Let’s test the connection with the db and Go, first install the InfluxDB driver for Go:

go get github.com/influxdb/influxdb/client Test your setup with some code:

package main

import (
    "fmt"

    "github.com/influxdb/influxdb/client"
)

func main() {
    c, err := client.NewClient(&client.ClientConfig{
        Username: "root",
        Password: "root",
        Database: "test",
    })

    if err != nil {
        panic(err)
    }

    dbs, err := c.GetDatabaseList()
    if err != nil {
        panic(err)
    }

    fmt.Println(dbs)
}

If you are good you should see a map containing all your created InfluxDB databases.

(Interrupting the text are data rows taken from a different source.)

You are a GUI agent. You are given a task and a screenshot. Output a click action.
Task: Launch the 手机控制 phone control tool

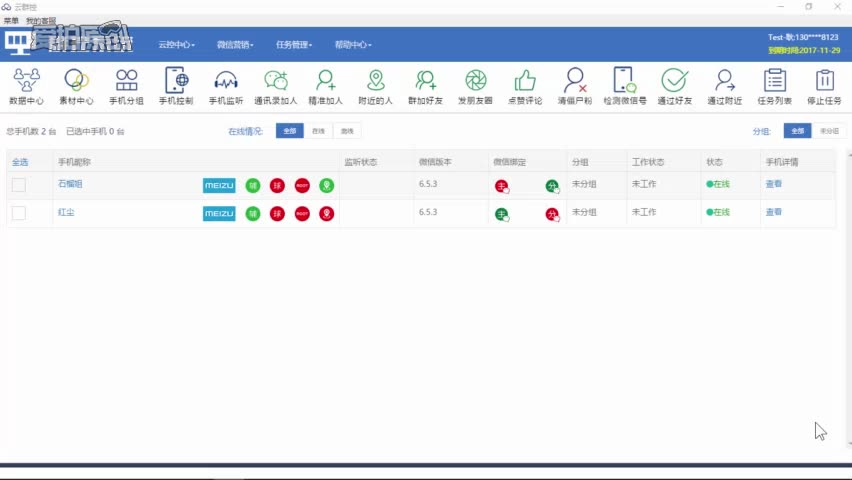tap(176, 86)
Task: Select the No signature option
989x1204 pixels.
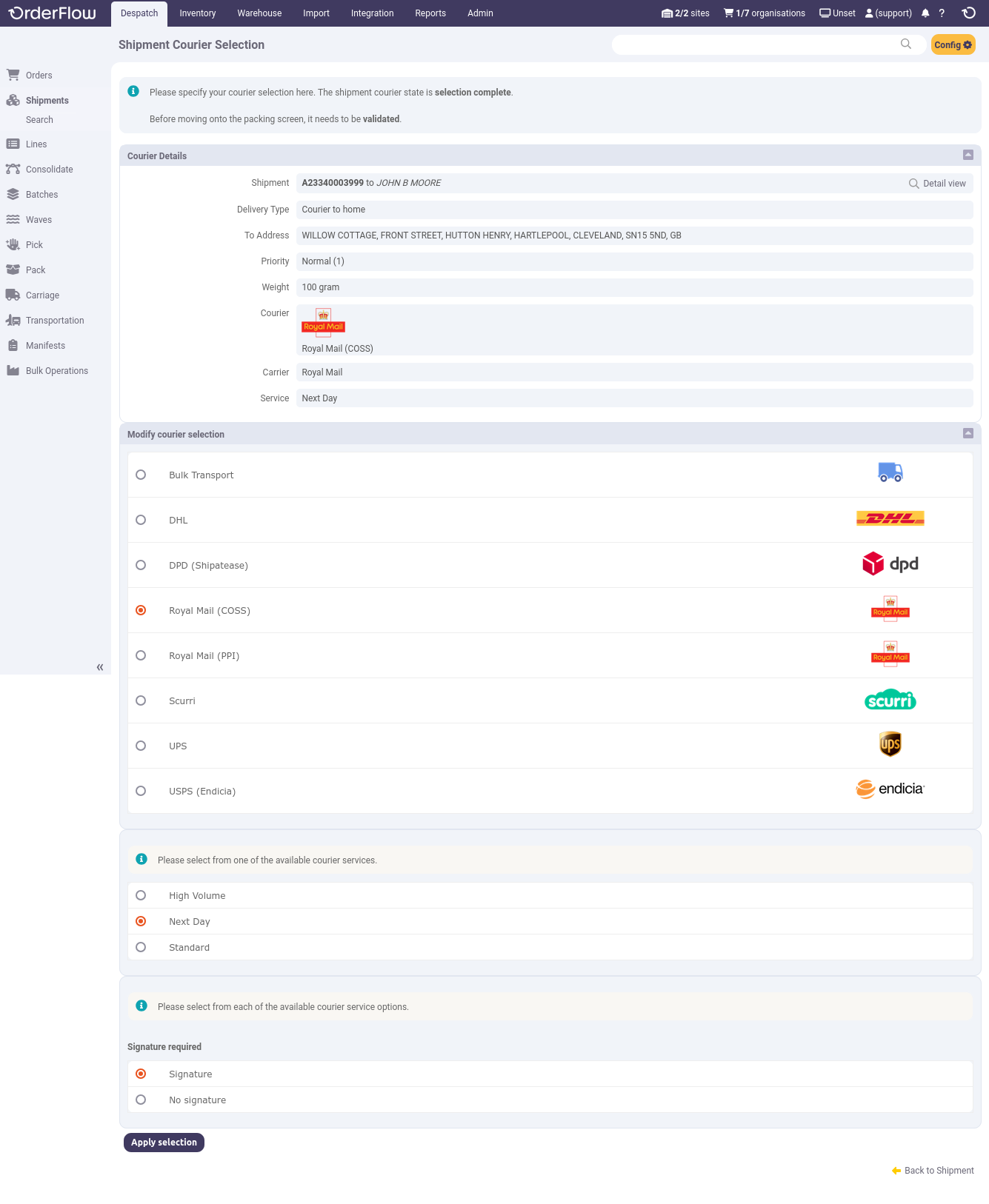Action: coord(141,1100)
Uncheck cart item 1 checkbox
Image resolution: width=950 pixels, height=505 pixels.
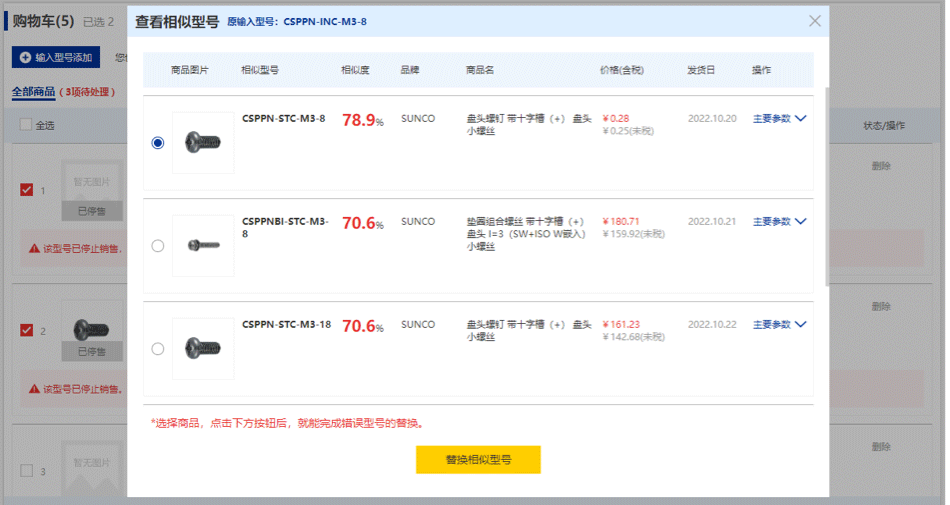[26, 189]
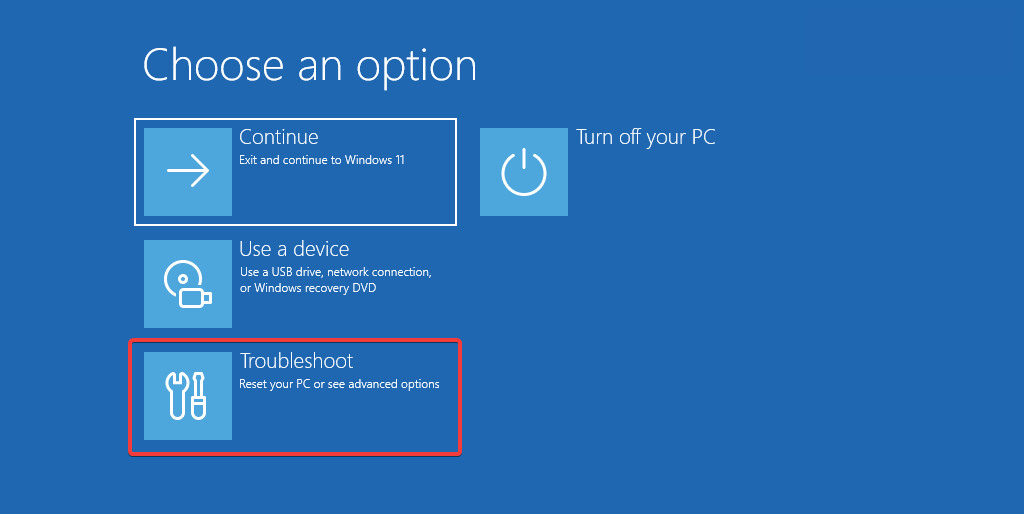Open the wrench and screwdriver Troubleshoot icon

point(188,396)
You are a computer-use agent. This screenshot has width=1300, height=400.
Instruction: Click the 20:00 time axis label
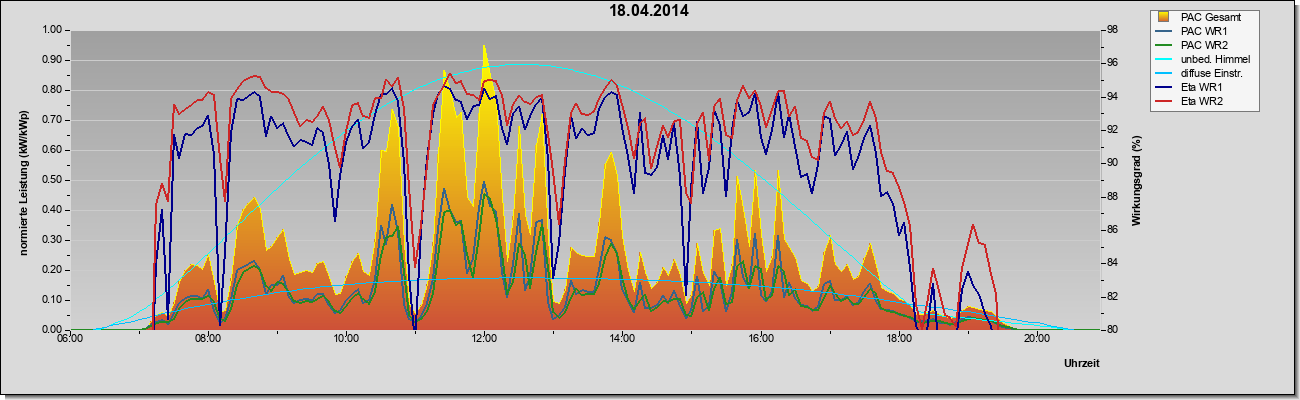(1037, 340)
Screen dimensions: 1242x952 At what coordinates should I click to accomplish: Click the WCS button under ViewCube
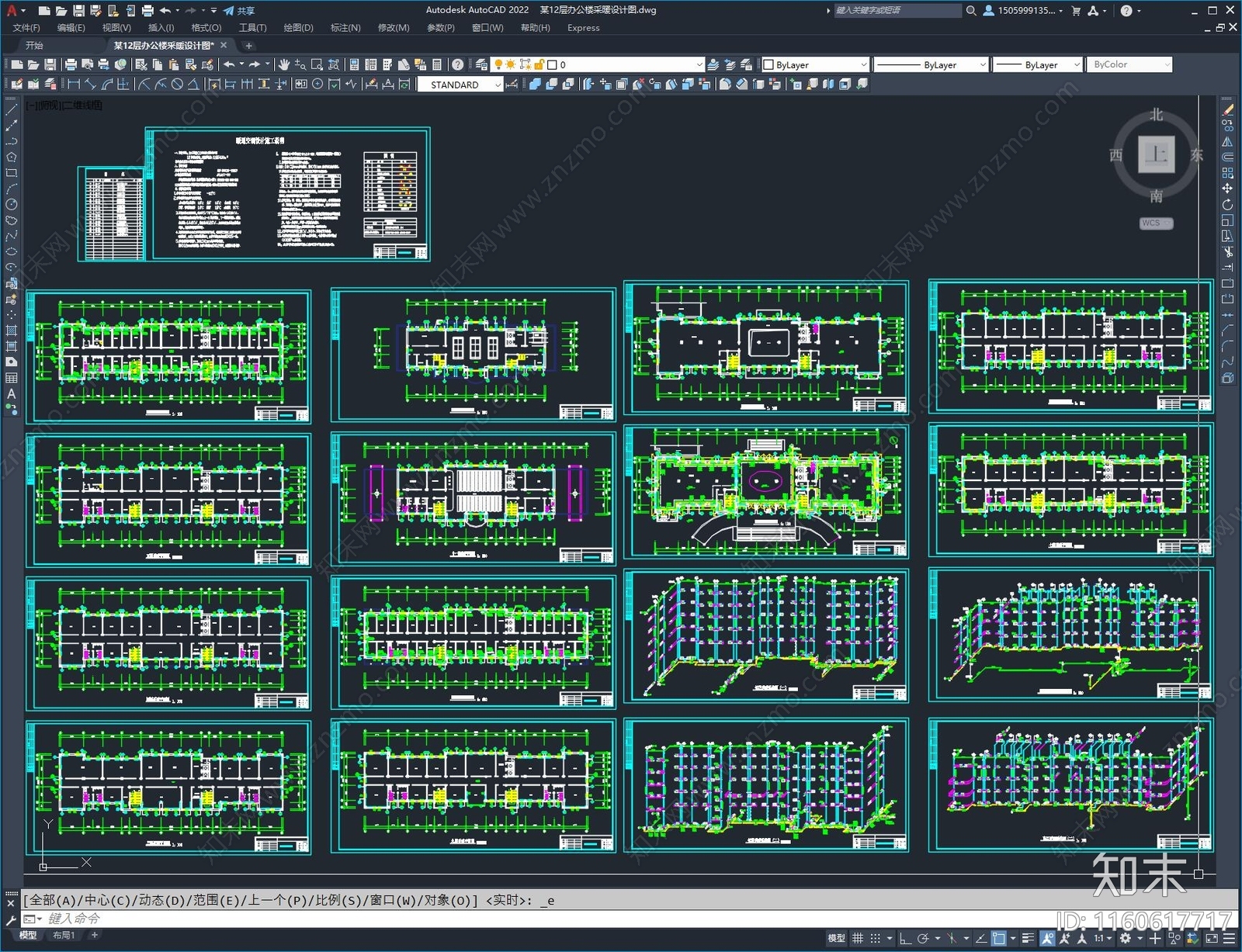point(1155,223)
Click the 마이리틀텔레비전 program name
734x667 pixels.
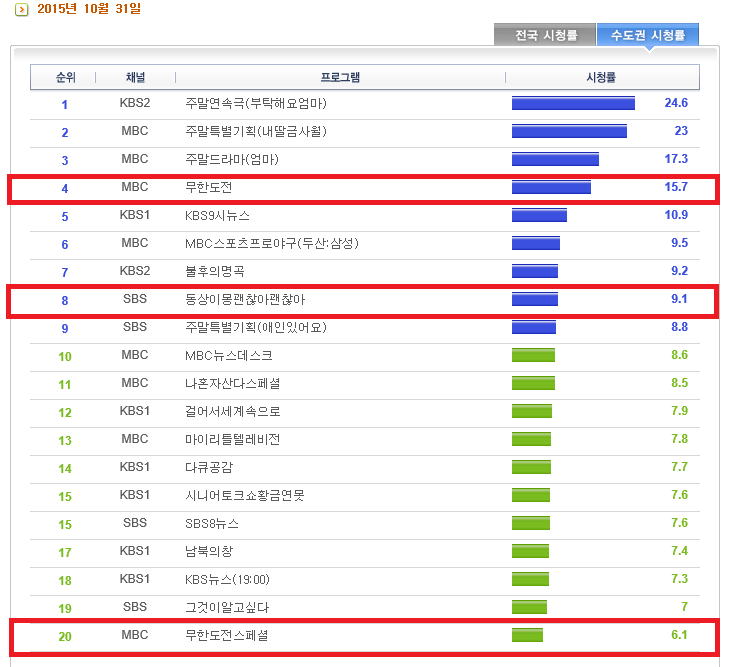[x=233, y=439]
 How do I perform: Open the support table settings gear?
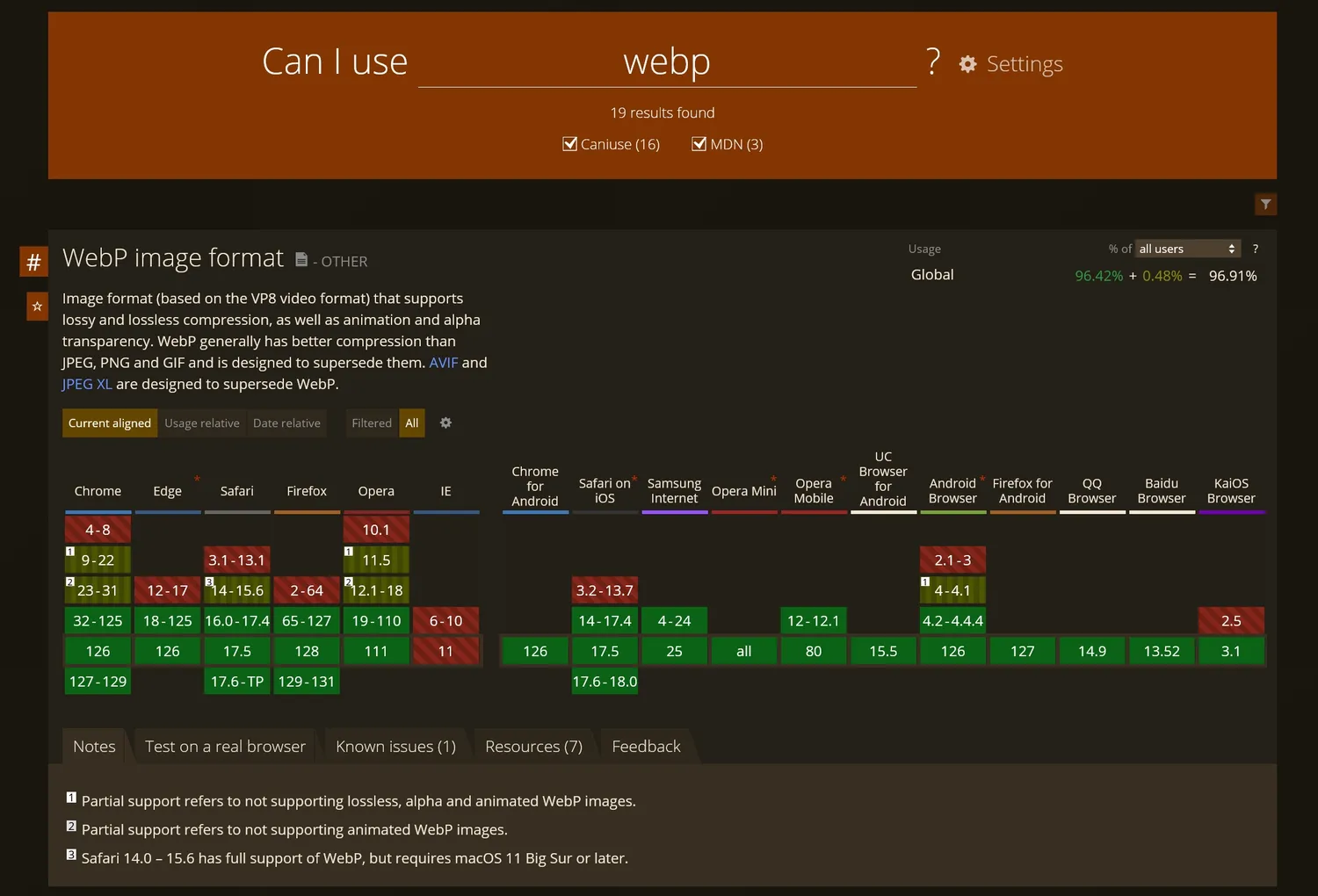445,423
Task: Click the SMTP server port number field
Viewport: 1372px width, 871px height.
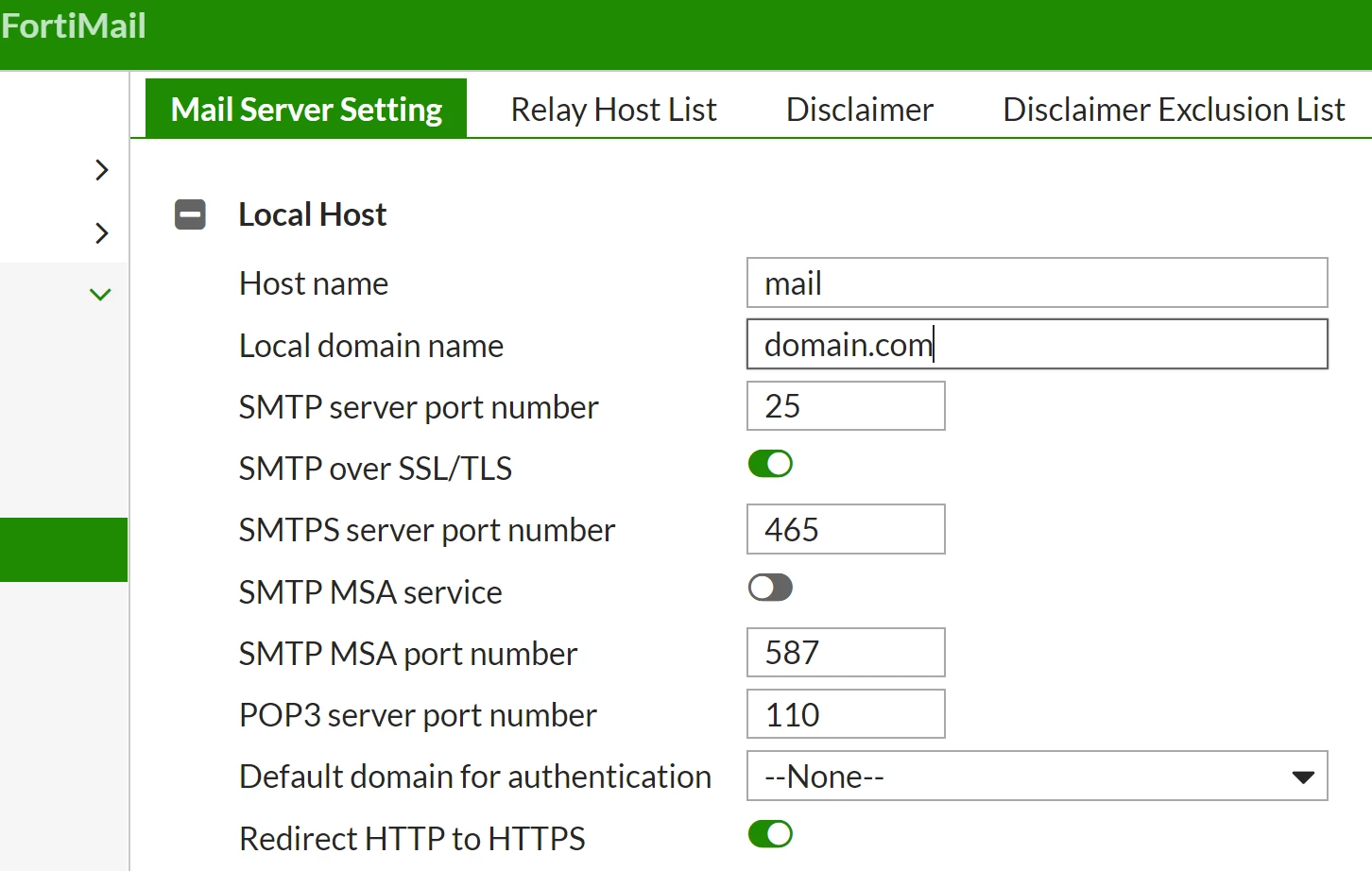Action: [846, 406]
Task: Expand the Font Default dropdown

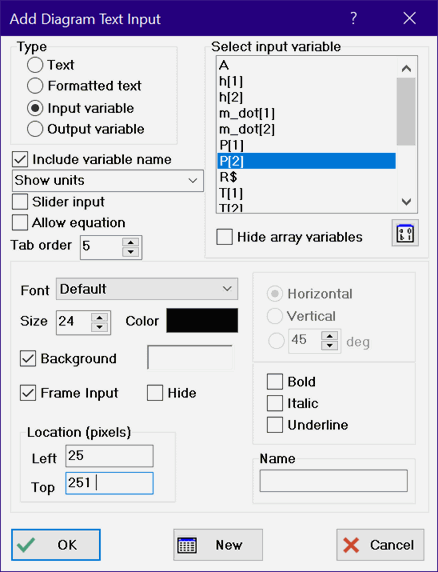Action: tap(147, 289)
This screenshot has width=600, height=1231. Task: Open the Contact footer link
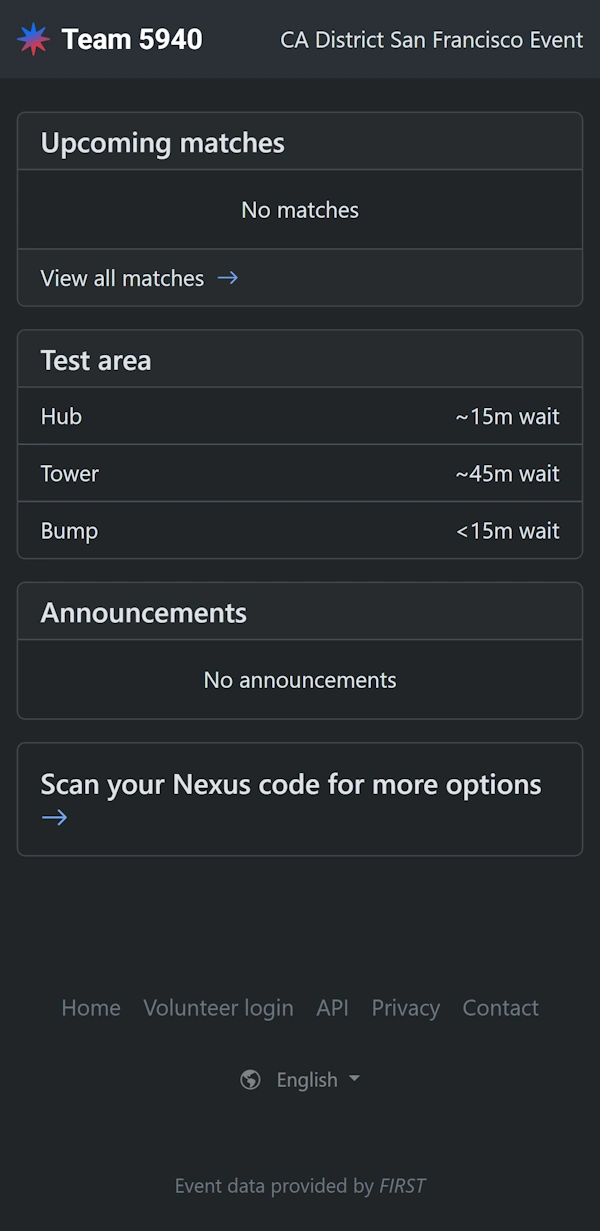click(x=500, y=1008)
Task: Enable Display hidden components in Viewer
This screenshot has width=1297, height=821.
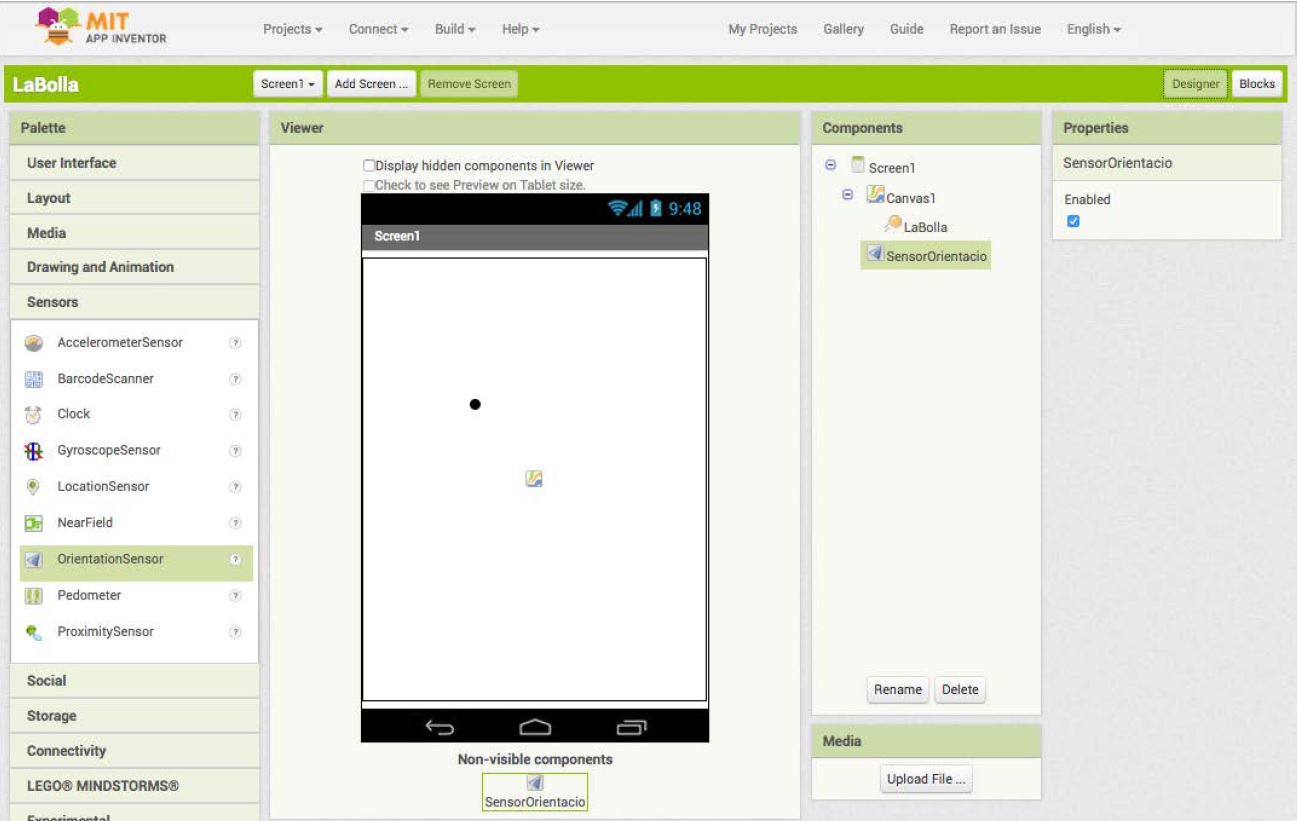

Now let’s measure something real: the time it takes for your http handler to answer.

package main

import (
    "fmt"
    "log"
    "math/rand"
    "net/http"
    "time"

    "github.com/influxdb/influxdb/client"
)

var c *client.Client

func mySuperFastHandler(rw http.ResponseWriter, r *http.Request) {
    start := time.Now()
    // sleeping some random time
    rand.Seed(time.Now().Unix())
    i := rand.Intn(1000)
    time.Sleep(time.Duration(time.Duration(i) * time.Millisecond))
    fmt.Fprintf(rw, "Waiting %dms", i)
    t := time.Since(start)

    // sending the serie
    s := &client.Series{
        Name:    "myhostname.nethttp.mySuperFastHandler.resp_time",
        Columns: []string{"duration", "code", "url", "method"},
        Points: [][]interface{}{
            []interface{}{int64(t / time.Millisecond), 200, r.RequestURI, r.Method},
        },
    }
    err := c.WriteSeries([]*client.Series{s})
    if err != nil {
        log.Println(err)
    }
}

func main() {
    var err error
    c, err = client.NewClient(&client.ClientConfig{
        Username: "root",
        Password: "root",
        Database: "test",
    })
    if err != nil {
        panic(err)
    }

    http.HandleFunc("/", mySuperFastHandler)
    http.ListenAndServe(":8080", nil)
}

This is not very useful as it’s measuring the time to write to the ResponseWriter that’s why I’ve added some random time but you get the sense. It will save a serie per request as: duration, status code, url, http method, the name of the serie is important as many tools (as Graphite) are using the dots as separator, so think twice before naming your serie. Point your browser to http://localhost:8080 and reload the page several times.

Now that we have data let’s browse them with the InfluxDB browser, go to the InfluxDB admin and hit “explore data” and select with:

SELECT duration FROM myhostname.nethttp.mySuperFastHandler.resp_time WHERE code = 200;

Image Alt

You should be able to see the inserted data points.

Now let’s work with Grafana, download the tar gz, uncompress it somewhere, copy this demo config.js file in the root directory of Grafana. Go to the InfluxDB admin with your browser and add a new database called “grafana”.

In your web browser, open the file index.html in the Grafana directory, you should see a the Grafana interface edit the default graph, enter the query as follow:

  • click on series it will complete with myhostname.nethttp.mySuperFastHandler.resp_time
  • In alias type $0 $2, it will use the 1st part and the 3rd part of the name (remember the dots) so it will display myhostname mySuperFastHandler
  • Finally click on mean and choose duration in the completion, then add code = 200 as where clause.

Hit save and you are done !

Image Alt

There is so much more you can do with InfluxDB & Grafana, it’s really simple to collect and display, hope you want to go further after this. You can look at my generic net/http handler for InfluxDB on Github that can be integrated into your code.